(Data on locating visible targets)
[START]
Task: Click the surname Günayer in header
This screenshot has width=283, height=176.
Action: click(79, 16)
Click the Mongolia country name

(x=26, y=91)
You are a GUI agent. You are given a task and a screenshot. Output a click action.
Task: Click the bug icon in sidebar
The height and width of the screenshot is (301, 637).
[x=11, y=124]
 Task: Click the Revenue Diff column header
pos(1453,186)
[END]
[START]
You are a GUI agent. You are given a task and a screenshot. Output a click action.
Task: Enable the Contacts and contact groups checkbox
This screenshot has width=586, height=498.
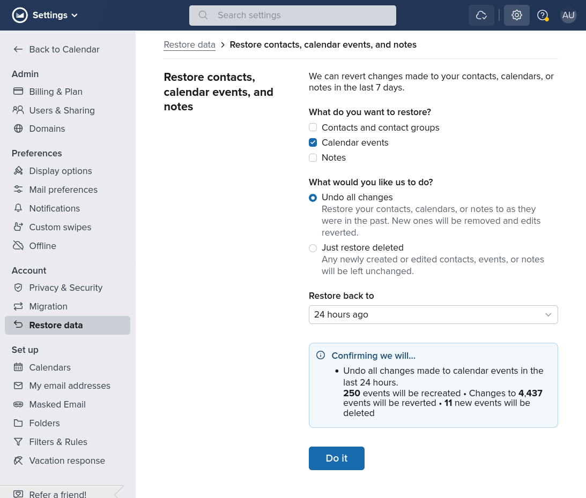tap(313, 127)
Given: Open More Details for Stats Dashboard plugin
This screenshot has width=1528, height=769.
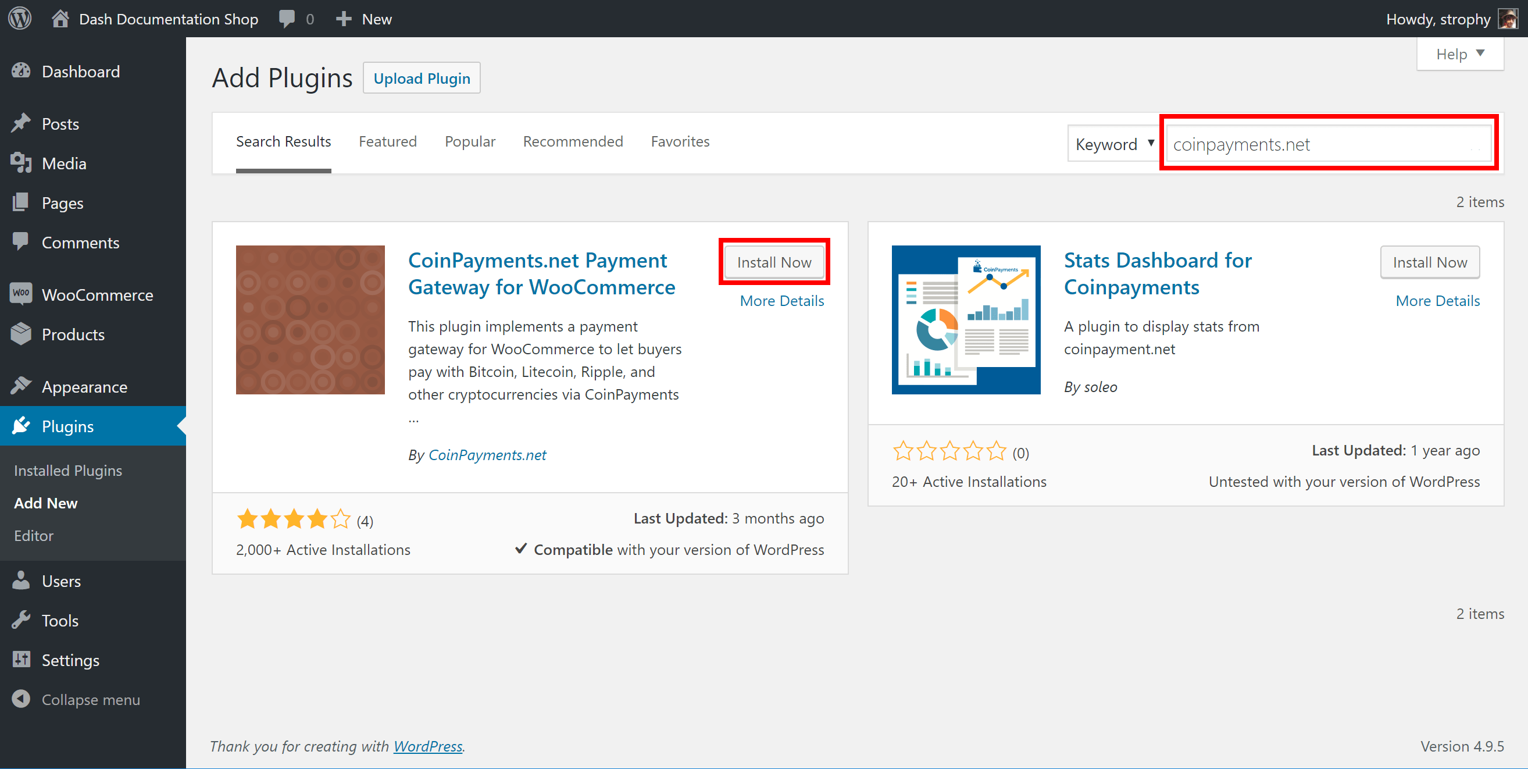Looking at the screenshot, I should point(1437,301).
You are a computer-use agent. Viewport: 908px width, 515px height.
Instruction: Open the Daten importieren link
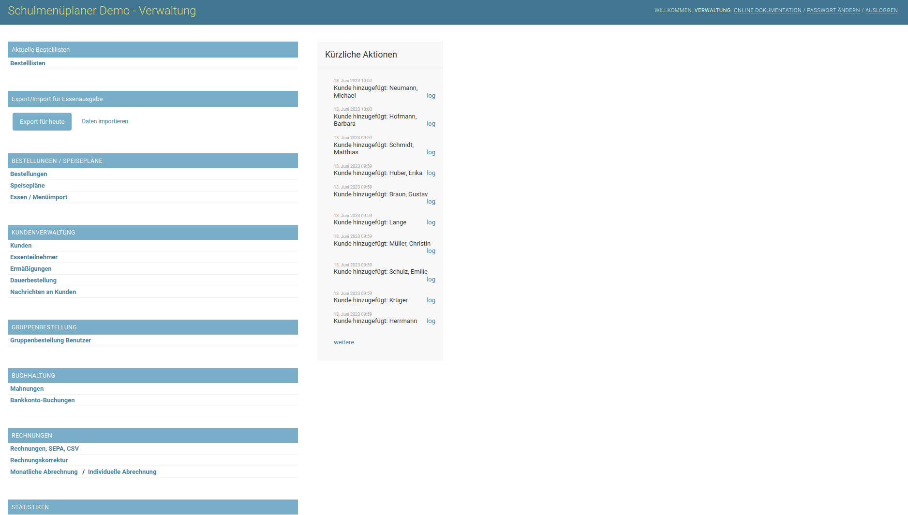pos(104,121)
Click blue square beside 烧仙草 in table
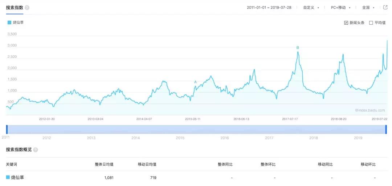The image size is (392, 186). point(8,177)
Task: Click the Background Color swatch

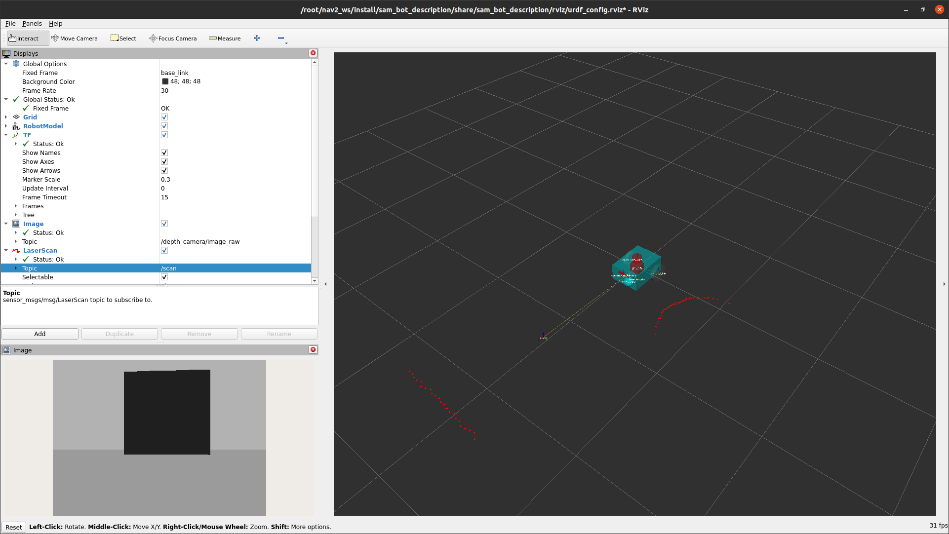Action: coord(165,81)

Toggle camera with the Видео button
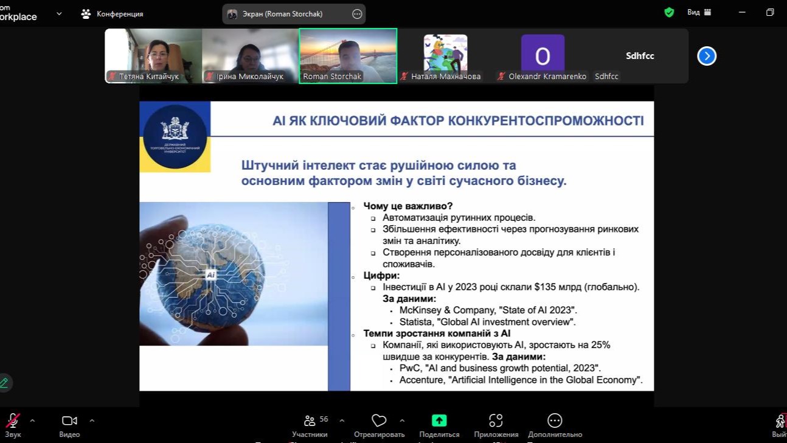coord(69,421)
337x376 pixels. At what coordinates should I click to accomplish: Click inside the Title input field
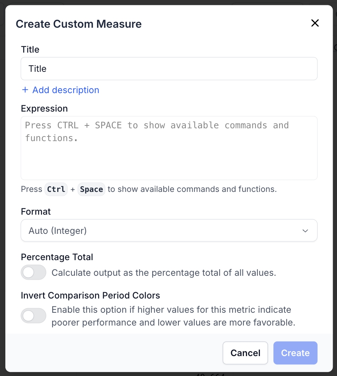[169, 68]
[END]
[START]
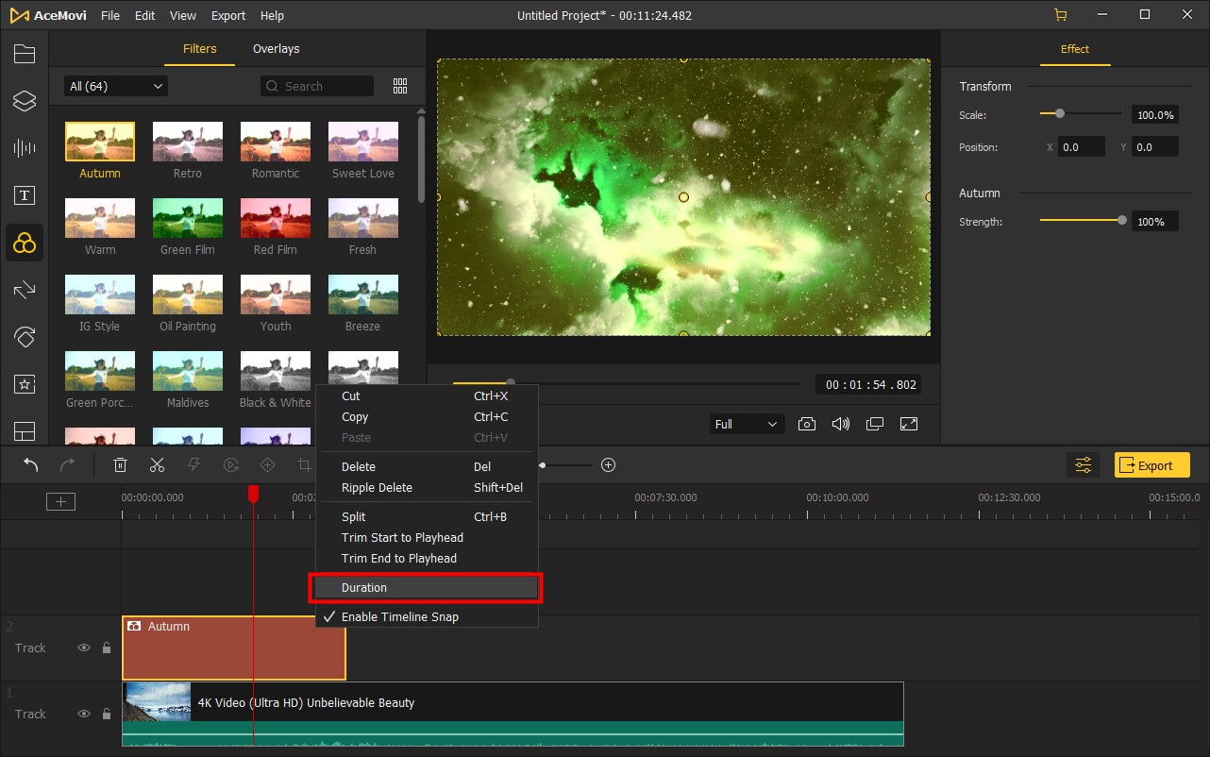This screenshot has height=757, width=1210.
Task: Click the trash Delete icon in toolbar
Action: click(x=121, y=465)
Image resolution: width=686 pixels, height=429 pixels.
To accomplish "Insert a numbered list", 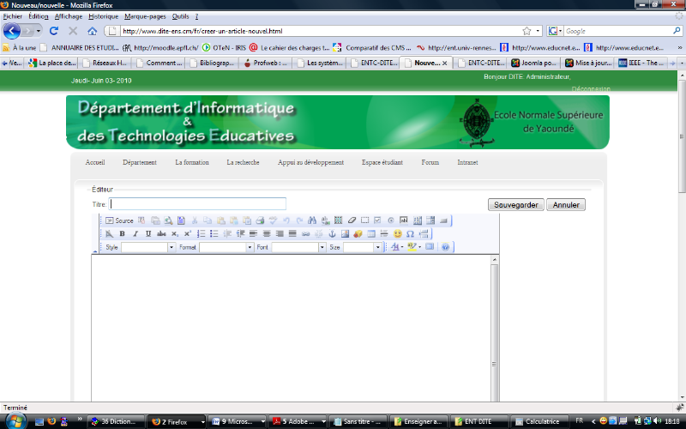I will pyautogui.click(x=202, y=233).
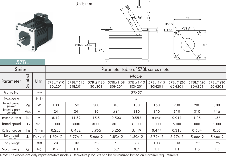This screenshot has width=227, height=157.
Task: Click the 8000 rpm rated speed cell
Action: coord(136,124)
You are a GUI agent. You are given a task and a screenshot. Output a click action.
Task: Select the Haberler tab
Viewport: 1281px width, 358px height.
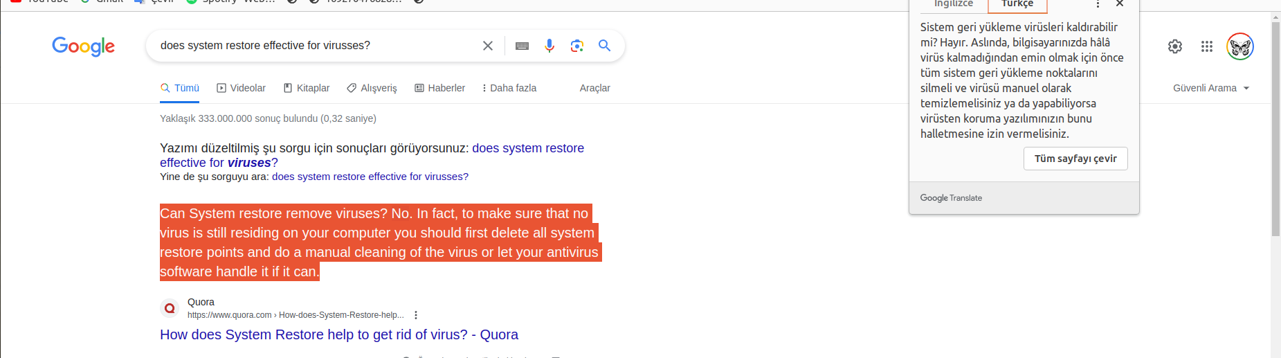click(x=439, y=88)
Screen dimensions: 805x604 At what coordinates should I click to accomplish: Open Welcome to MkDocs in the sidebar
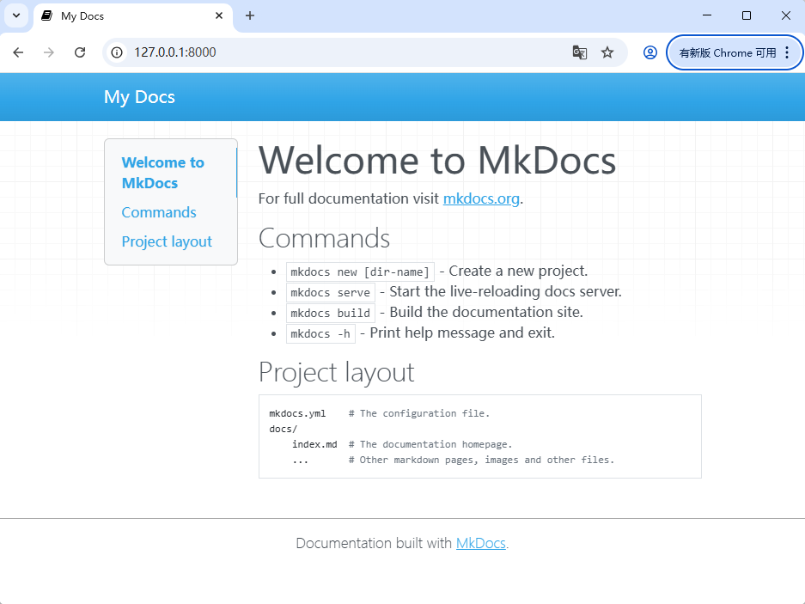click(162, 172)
[END]
▶ [What to produce] Extract each line above that contains the string "header". Case counts.

▶ [Solved exercise]
Task: Click the surname Günayer in header
 Task: Click the Revenue Diff column header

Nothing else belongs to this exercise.